[Task directions]:
Pick up the passage on how New York's Department of Social Services investigates institutional child abuse allegations and continue it from its last sentence.

Statewide, roughly 32% of all allegations received by the Register and investigated by the local county Child Protective Service result in an indicated finding. Eight percent of all completed DSS-investigated, institutional abuse allegations were judged to be founded in 1992. (DSS finished 1992 with a significant backlog of uncompleted cases in the MRO. Of 478 cases referred to the MRO, 145 were still pending at year's end.)
When an allegation is determined to be unfounded, the Register expunges its records of the case 9. The regional office also purges its records.
In an indicated case, the State Central Register records the finding and places the child abuser(s) on its screening list. After making an indicated finding, DSS has seven days to inform the child's parents or guardians and the offending institution. The institution is then obligated to take the steps specified by DSS in a "corrective action plan". Removal of suspected child abusers can be stipulated in the plans. Persons listed as suspected child abusers can be stipulated in the plans. Persons listed as suspected child abusers are prohibited from holding jobs or other positions in which their contact with children could place those children at risk.
DSS may send a corrective action plan even in a case in which it decides not to make a formal finding of abuse. 10 No public statistics of compliance with corrective action plans are maintained by the department.
Unfortunately, as it works in reality, there is little in the investigatory process to reassure the children DSS is charged with defending, but much to reassure abusers. There is, as well, little opportunity for outside monitoring of DSS.
In March 1992, in the Hale Avenue (Brooklyn) juvenile detention facility operated by the NYC Department of Juvenile Justice (DJJ), 15 year-old George Mulero was allegedly punched and "karate chopped" by his DJJ supervisor, Francisco Mendozo. 11 Another young detainee, Andy Oliveri, was reportedly hit by Mendozo as well that same day. An incident report was filed with the Central Register.

[Provided material]:
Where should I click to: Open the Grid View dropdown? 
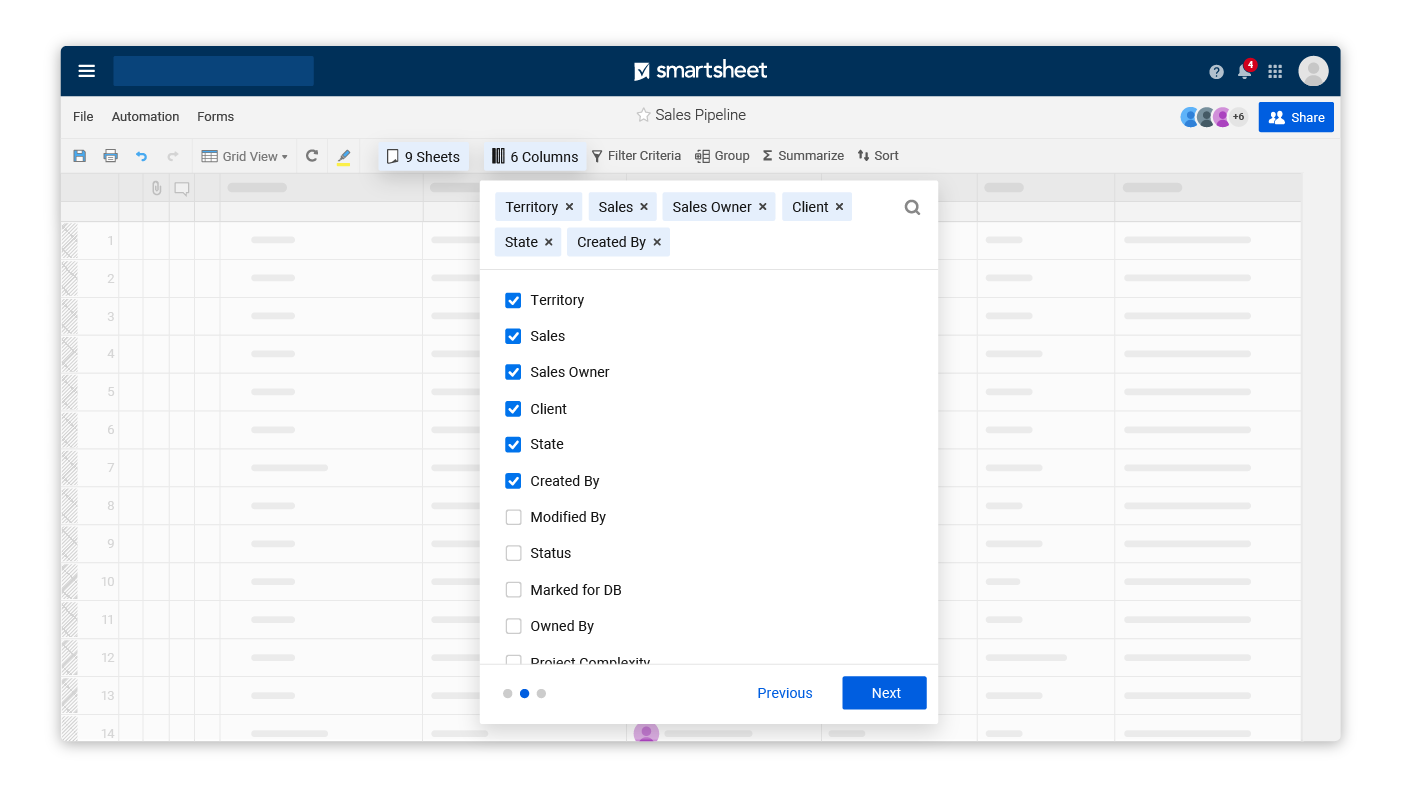pos(246,156)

[Task output]:
The certainty of swift and accurate DSS abuse investigations should be a major deterrent to juvenile workers like Francisco Mendozo. Yet, as this case demonstrates, Mendozo had little reason to fear being held accountable by DSS.
Most importantly, the victims themselves are not likely to step forward to complain or to insist on a thorough DSS investigation. George Mulero did not even tell his mother about being hit until she received a DSS form letter informing her of an investigation into the alleged incident. Like many incarcerated kids, George is from a very tough neighborhood. In the South Bronx, violence is taken in stride and smart kids learn not to admit being hurt. He was already known as a delinquent, and he probably assumed no one would care about his complaints. It was fairly common knowledge at the facility that Mendozo had a hair-trigger temper and would punch children with impunity.
In a letter dated August 4, 1992, Mrs. Robles was informed that the case was declared unfounded. Mrs. Robles told us that she assumed the Department's best efforts to investigate the incident. Had George's mother suspected a superficial DSS investigation or an incorrect investigative finding, there would be no record for her to trace anyway. Statute provides that the Department expunge all information in unfounded cases, even the alleged abuser's name. By the time she received the letter telling her of the unfounded determination, the entire record of the case was gone. The DSS letter to George's mother was explicit to this point:
In accordance with the law, all information that in anyway would identify persons named in the report, including the child(ren), has been expunged (destroyed) from the New York State Child Abuse and Maltreatment Register. Additionally, notice of the unfounding had been sent to the director of the residential facility and the director has been required to destroy all information relating to the report. 12
And even if Mrs. Robles had wanted to pursue some sort of legal action to ensure that justice was done, she was hampered by her inability to speak English and her inability to afford an attorney.
For workers at the NYC Department of Juvenile Justice, DSS investigations conducted by the MRO were not much of a threat in general. DSS investigated 19 abuse allegations for minimum-security DJJ group homes in 1991 and 1992. Not one letter was confirmed. 13
This record mirrored the MRO's record for all its investigations. Of the 335 investigations completed by the DSS regional office in New York City in 1992, only 14 resulted in the allegations being substantiated, about 4%.
One year after the alleged abuse of Mulero and Oliveri, Mendozo was again under suspicion. On March 21, 1993, in front of a group of juvenile inmates and fellow supervisors, Mendozo lunged at 110 lb., 14-year-old Laquaye Hamilton. According to numerous accounts made to us, Mendozo drove his forearm into the boy's face with such force that Mendozo fell on him and had to be pulled away by another DJJ supervisor. Laquaye bled from his nose and mouth and was momentarily disoriented.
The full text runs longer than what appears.